Based on the results of these two studies, a phase 1b study was conducted to evaluate the safety and immunogenicity of TDV in 140 participants aged 18-45 years. In this study, three different dosages of TDV; (i) initial TDV dosage, (ii) a vaccine in which TDV-4 had been augmented three-fold, and (iii) a one-tenth TDV dosage were assessed. The TDV formulations were well tolerated and immunogenic. The results confirmed that all TDV admixtures, dosages, and dosing rosters were well tolerated in these flavivirus-naive adults [41].
A multicenter, phase 2 study, with two subcutaneous vaccinations 90 days apart, was carried out in Puerto Rico, Singapore, Colombia, and Thailand. The study was designed for age de-escalation followed by expansion in 1.5-45 year olds in endemic countries. The only solicited adverse events experienced by TDV recipients were the pain in the injection site, itching, and erythema. After two TDV dosages, higher percentages of seropositivity were observed in all the groups and the results confirmed that TDV was immunogenic and well tolerated in participants who were 1.5-45 years of age, disregard of pre-vaccination to dengue exposure [42].

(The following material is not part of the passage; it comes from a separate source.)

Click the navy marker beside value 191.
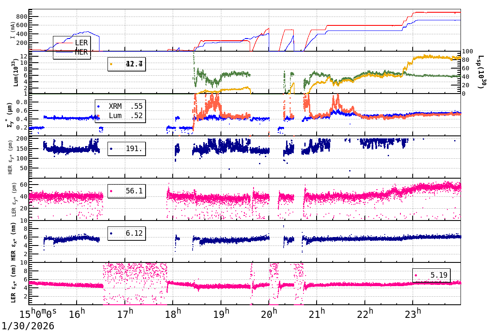The image size is (491, 331). [110, 149]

Conversely, the characteristics of CD8+ T-cell responses to the TDV vaccine were also studied in flavivirus-naive individuals. In this trial, individuals were given 2 doses of TDV by subcutaneous or intradermal administration. The observed results confirmed the ability of TDV to induce cross-reactive T-cell-mediated responses that could possibly afford a broad protection against dengue [43].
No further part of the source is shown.